We solved the problem by replacing 'a' with 'g' in our hex encoding. And then I had to take a long walk and accept that if I was going to do web development on the public Internet, I'd be sharing the space with intentionally-modified user agents forever, and would have to account for every such modification as we discovered it.

I still won't run my own ad-blocker for this reason.

MatthiasPortzel22 days ago

> I still won't run my own ad-blocker for this reason.
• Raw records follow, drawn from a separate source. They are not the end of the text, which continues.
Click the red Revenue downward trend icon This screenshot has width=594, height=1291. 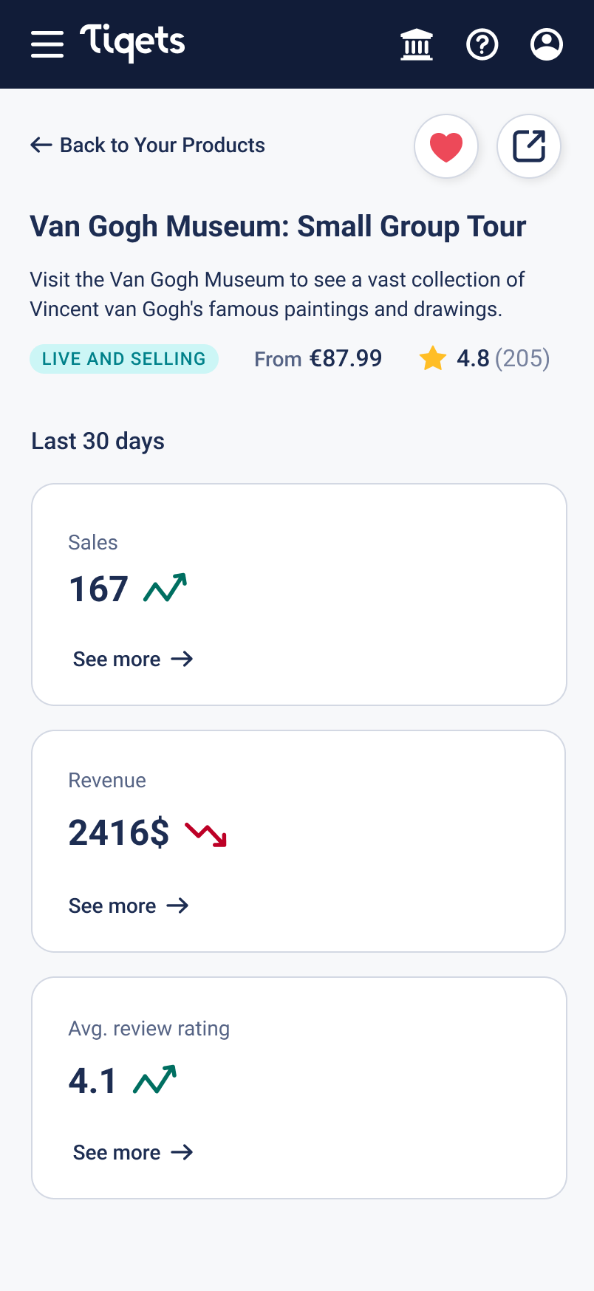206,834
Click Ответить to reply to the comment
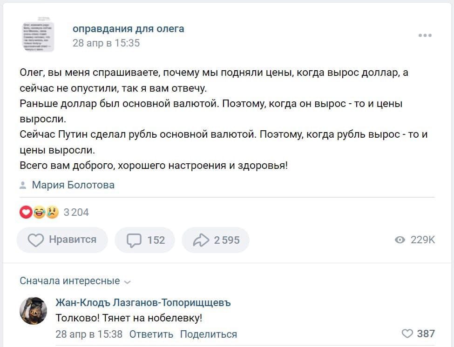Screen dimensions: 454x347 tap(151, 334)
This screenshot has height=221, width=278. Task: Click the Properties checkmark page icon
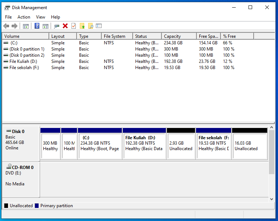coord(74,26)
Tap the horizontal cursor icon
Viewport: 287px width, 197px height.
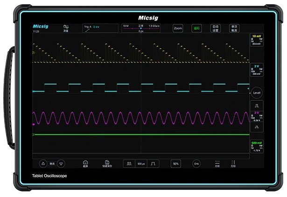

I maintained an extension for a public website for a couple years. (It did things like, for example, adding information that was available in the API to the page, for power users.) I eventually gave up with the conclusion that the concept of a browser extension was fundamentally unsound. So I also don’t use an-blocker.

LorenPechtel22 days ago

Which is why a decent ad blocker has the option to selectively permit things it thinks are ads. Without blocking I've had multiple occasions of encountering a website that was completely unusable, it would be completely overlaid with ads as soon as they loaded.

nottorp22 days ago

So the fundamental problem is the DOM is too inefficient to do applications on it. No surprise there, considering the original design of HTML was for presenting information, not for interactive applications.

bryanrasmussen22 days ago

I think the fundamental problem is you have two applications, the primary application and google translate altering the application state of the primary application at the same time, without any possible communication between the two regarding locking or alterations or anything.
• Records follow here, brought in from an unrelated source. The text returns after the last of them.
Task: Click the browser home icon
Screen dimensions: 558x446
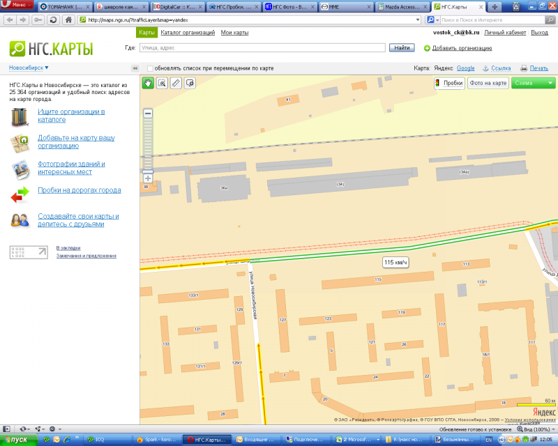Action: (68, 20)
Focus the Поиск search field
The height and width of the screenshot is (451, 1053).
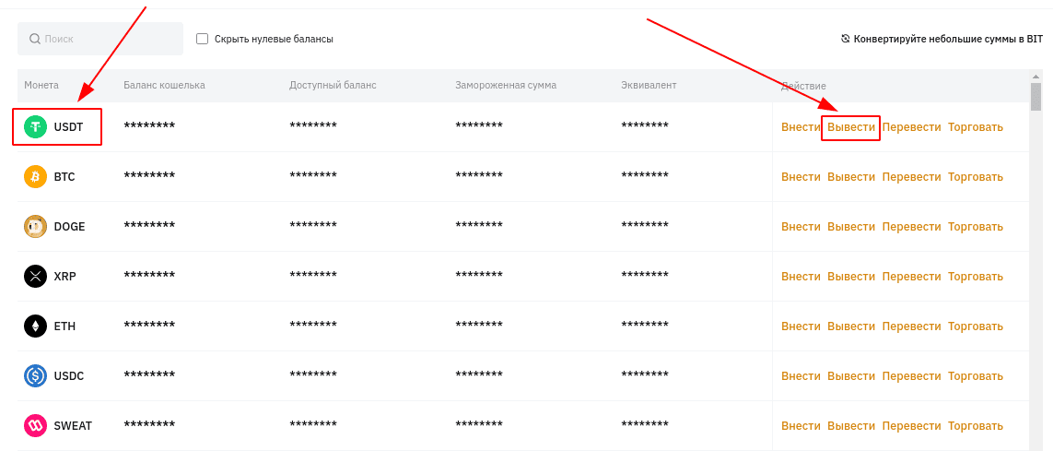pos(100,39)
I'm pretty sure most applications in the history of computing would not fare any better if you constructed that situation.

nottorp22 days ago

Both Google and React are guilty here if i read the article right.

Google replaces an element with a different element (Text with Font containing Text?), and React's virtual DOM keeps the old, deleted elements alive because the virtual DOM still references them.

React "applications" would crash when Google Translate changes their stuff from under them if they didn't accidentally keep the old elements alive. Which would be much better behaviour.

MartijnHols22 days ago

They both do reasonable things, so I wouldn't really blame either. Google Translate was there first and is a big accessibility advantage for the web. At the same time, Google Translate is the user-specific browser extension that is executed last, on top of existing apps. It affects not just React[1], so even if React were to implement a fix, Google Translate would continue to interfere with other webapps.

I think any real fix to Google Translate would be very complicated. I fear the only solution might be to elevate Google Translate to be part of the browser's rendering engine instead of acting like an extension. This would allow it to work in the rendering pipeline without modifying the DOM, but even that will probably run into site-bugs because of things like text being longer or shorter.

[1]: https://martijnhols.nl/blog/everything-about-google-translat...

+1
JimDabell22 days ago
+1
bryanrasmussen22 days ago
kelnos22 days ago

That doesn't track with me. The React application is the website. It should be able to run while expecting some other third party thing isn't going to dig into the internals of its view and modify those internals.

It would be fine if Translate was just modifying text, but changing the actual structure of the HTML goes too far.

bryanrasmussen22 days ago

I mean they have to keep the old elements alive because that is the data they use to render to the DOM.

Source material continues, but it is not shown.